### WORK TO BE COMPLETED
Every line of the records that contains "below" should be tallied, and only the resulting number returned.

### PROVIDED DATA

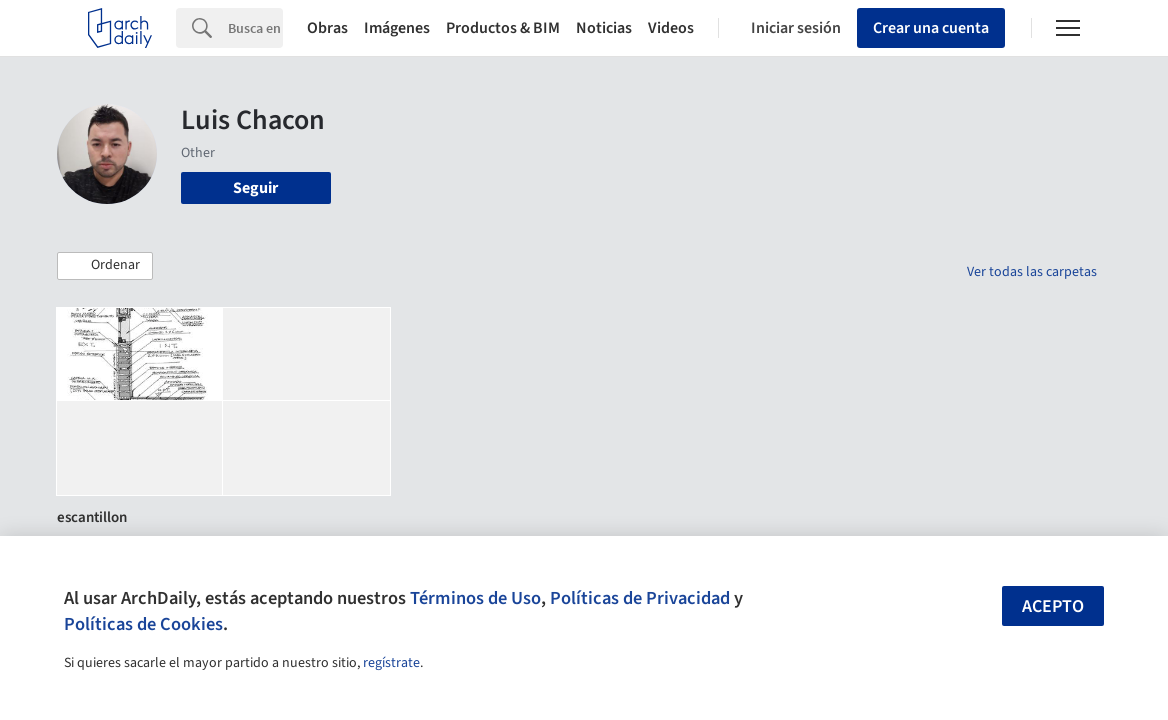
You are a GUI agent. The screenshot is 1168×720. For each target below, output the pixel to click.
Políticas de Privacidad (640, 598)
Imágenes (397, 28)
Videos (671, 28)
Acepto (1053, 606)
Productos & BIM (503, 28)
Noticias (604, 28)
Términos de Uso (475, 598)
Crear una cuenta (931, 28)
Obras (327, 28)
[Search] (255, 28)
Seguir (255, 188)
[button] (105, 266)
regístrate (391, 663)
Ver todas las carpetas (1032, 272)
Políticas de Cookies (143, 624)
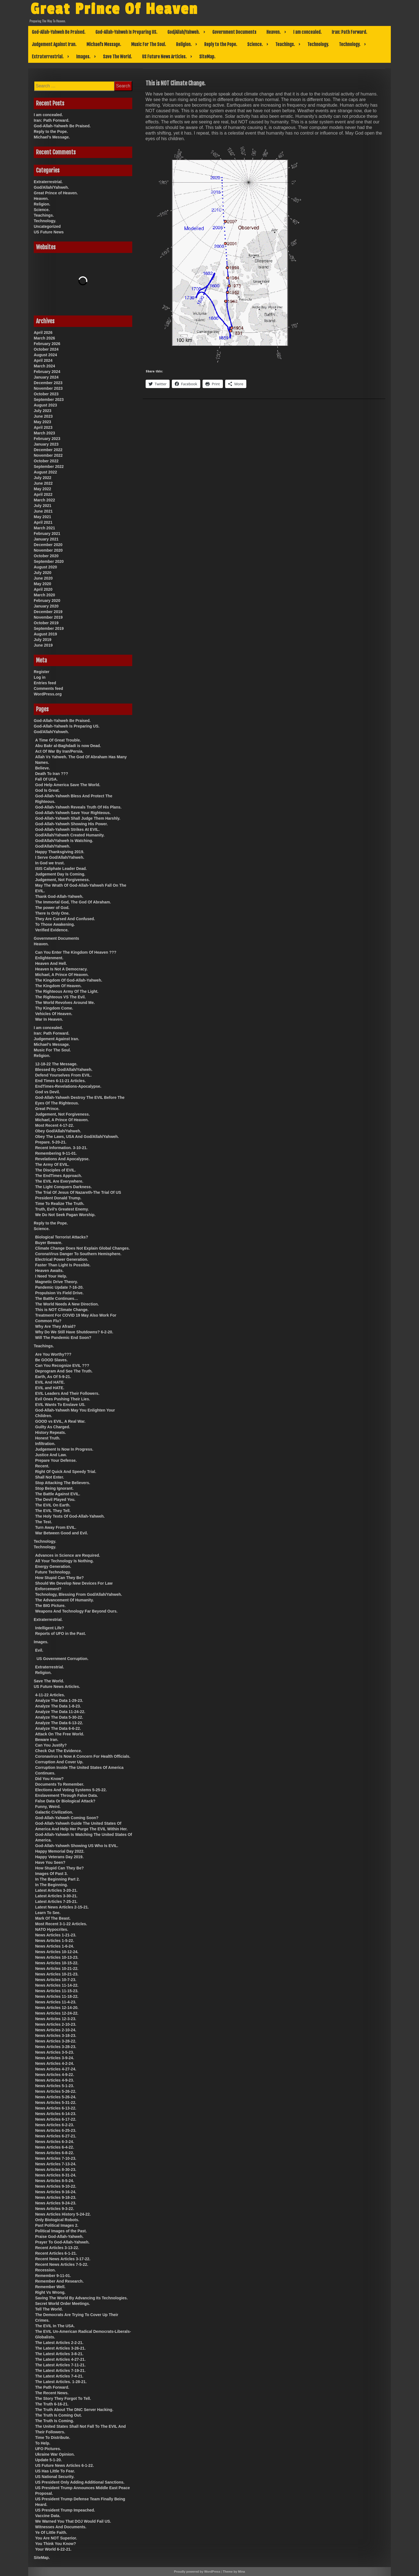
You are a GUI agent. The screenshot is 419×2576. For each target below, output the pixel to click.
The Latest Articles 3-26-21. (60, 2348)
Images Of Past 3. (51, 1873)
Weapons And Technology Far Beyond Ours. (76, 1611)
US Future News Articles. (164, 56)
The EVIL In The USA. (55, 2326)
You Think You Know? (55, 2543)
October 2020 (46, 556)
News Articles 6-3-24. (54, 2141)
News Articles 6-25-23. (55, 2130)
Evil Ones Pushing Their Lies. (62, 1399)
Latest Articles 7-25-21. (56, 1901)
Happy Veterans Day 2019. (59, 1857)
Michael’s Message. (103, 44)
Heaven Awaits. (49, 1270)
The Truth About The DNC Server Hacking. (74, 2409)
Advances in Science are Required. (67, 1555)
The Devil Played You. (55, 1499)
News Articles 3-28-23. (55, 2046)
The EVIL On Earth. (53, 1505)
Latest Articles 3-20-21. (56, 1890)
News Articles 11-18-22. (56, 1996)
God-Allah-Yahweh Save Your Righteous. (73, 812)
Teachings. (285, 44)
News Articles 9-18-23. (55, 2197)
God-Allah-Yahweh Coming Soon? (66, 1818)
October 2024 (46, 349)
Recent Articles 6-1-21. (56, 2253)
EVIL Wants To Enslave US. (60, 1404)
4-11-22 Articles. (50, 1695)
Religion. (184, 44)
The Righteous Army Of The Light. (66, 991)
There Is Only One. (52, 913)
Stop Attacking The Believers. (62, 1482)
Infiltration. (45, 1443)
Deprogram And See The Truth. (64, 1371)
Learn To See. (48, 1912)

### RESPONSE TO THE EXERCISE
2